Akh*_*S R 2 algorithm heap time-complexity heapsort data-structures
当我们构建堆时,数组中的元素会按照特定顺序(升序或降序)排列,具体取决于它是最大堆还是最小堆。那么当构建堆本身以排序顺序排列元素且时间复杂度较小时,堆排序有什么用呢?
void build_heap (int Arr[ ])
{
for(int i = N/2-1 ; i >= 0; i-- )
{
down_heapify (Arr, i, N);
}
}
void heap_sort(int Arr[], int N)
{
build_heap(Arr);
for(int i = N-1; i >= 1; i--)
{
swap(Arr[i], Arr[0]);
down_heapify(Arr, 0, i+1);
}
}
堆排序是一种算法,可以概括为两个步骤:
堆本身不是一个排序数组。
让我们看一个例子:
[9, 7, 3, 5, 4, 2, 0, 6, 8, 1] # unsorted array
convert into heap
[9, 8, 3, 7, 4, 2, 0, 6, 5, 1] # array representing a max-heap
sort
[0, 1, 2, 3, 4, 5, 6, 7, 8, 9] # sorted array
如果仔细观察,您会注意到示例中的第二个数组(代表堆)未完全排序。元素的顺序看起来不像原始未排序数组那样随机;它们看起来几乎是按降序排列的;但它们还没有完全排序。在数组中,3 位于 7 之前,0 位于 6 之前。
那么什么是堆呢?
请注意,在上一节中,我区分了“堆”和“代表堆的数组”。我们先来说说什么是堆,然后再说什么是代表堆的数组。
最大堆是一个节点上有值的二叉树,它满足以下两个属性:
In the example I gave, the heap constructed is this one:
9
/ \
8 3
/ \ / \
7 4 2 0
/ \ / \ / \ / \
6 5 1
You can check that this binary tree satisfies the two properties of a heap: each child has a lower value than its parent, and all branches have almost the same length, with always 4 or 3 values per branch, and the longest branches being on the left and the shortest branches being on the right.

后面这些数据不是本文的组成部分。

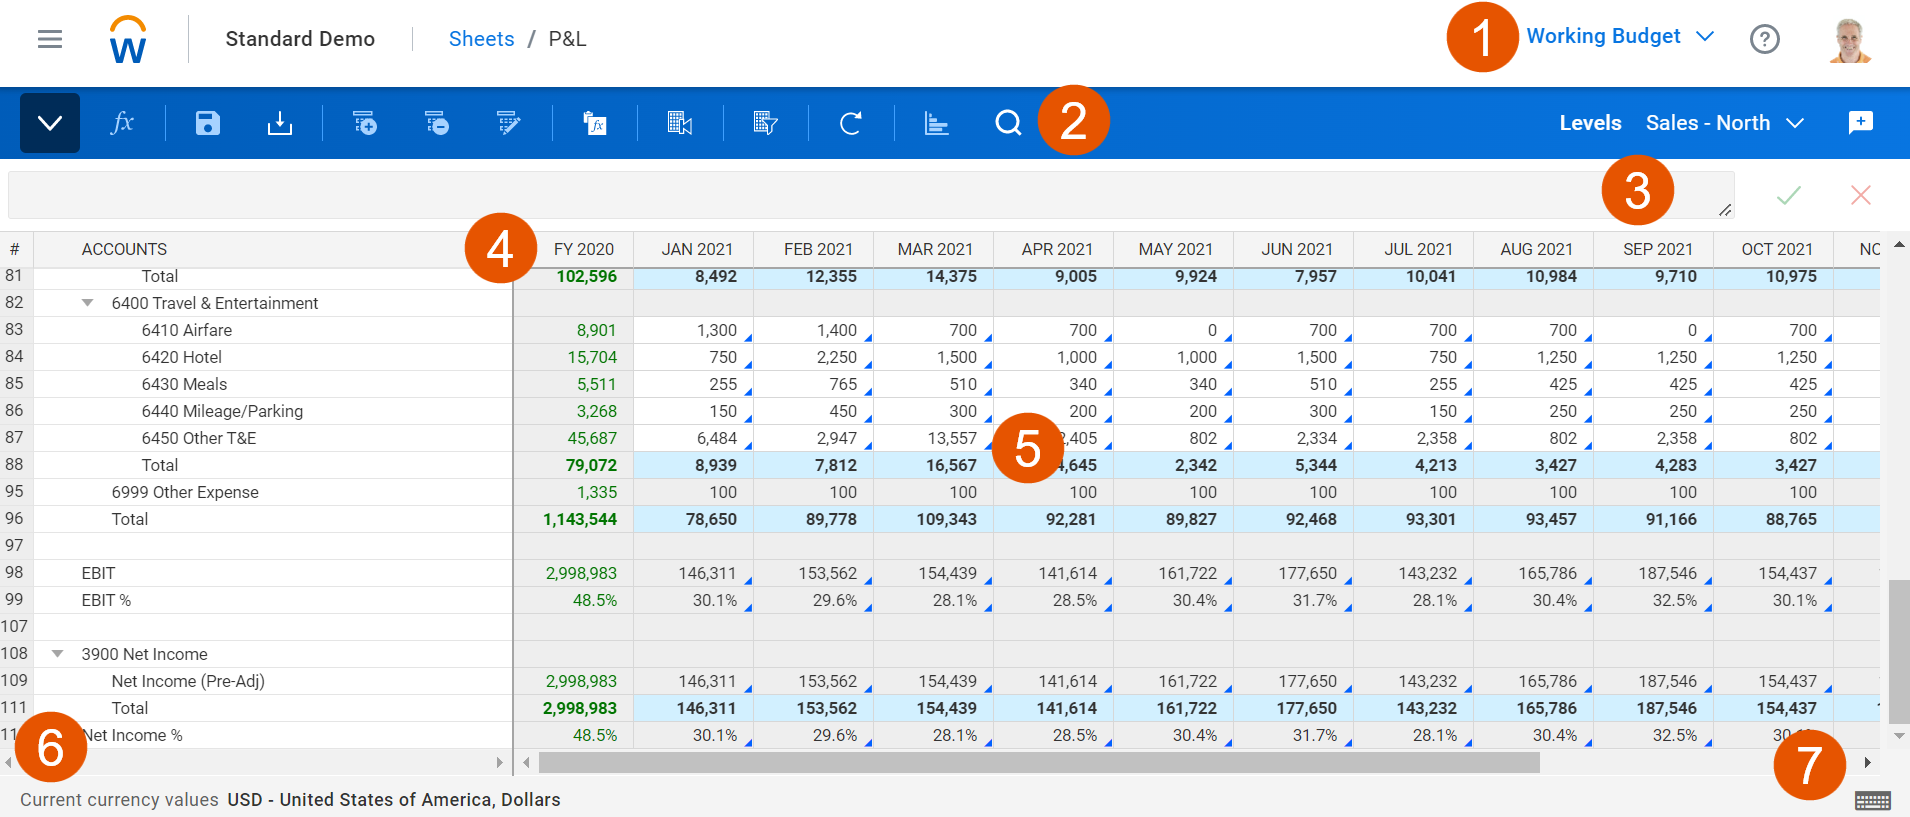This screenshot has height=817, width=1910.
Task: Open the chart view icon
Action: click(x=936, y=123)
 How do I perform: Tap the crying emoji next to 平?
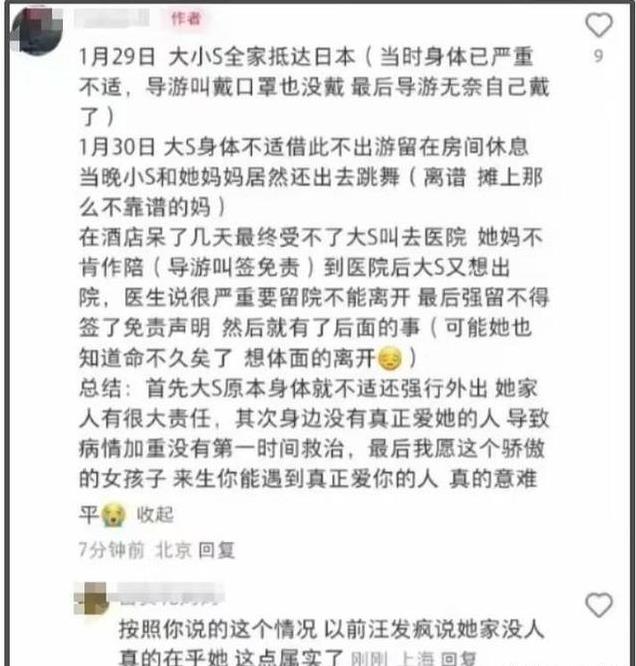(x=113, y=514)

Storing binary trees into arrays is usually pretty inconvenient, and binary trees are most generally implemented using pointers, kinda like a linked list. However, the heap is a very special binary tree, and its "almost-complete" property is super useful to implement it as an array.
All we have to do is read the values row per row, left to right. In the heap above, we have four rows:
9
8 3
7 4 2 0
6 5 1
We simply store these values in that order in an array:
9
/ \
8 3
/ \ / \
7 4 2 0
/ \ / \ / \ / \
6 5 1
Notice that this is exactly the array after the first step of heap sort at the beginning of my post.
In this array representation, we can use positions to determine which node is a child of which node: the node at position i has two children, which are at positions 2*i+1 and 2*i+2.
This array is not a sorted array. But it represents a heap and we can easily use it to produce a sorted array, in n log(n) operations, by extracting the maximum element repeatedly.
If heap-sort was implemented with an external binary tree, then we could use either a max-heap or a min-heap, and sort the array by repeatedly selecting the maximum element or the minimum element. However, if you try to implement heap-sort in-place, storing the heap as an array inside the array which is being sorted, you'll notice that it's much more convenient to use a max-heap than a min-heap, in order to sort the elements in increasing order by repeatedly selecting the max element and moving it to the end of the array.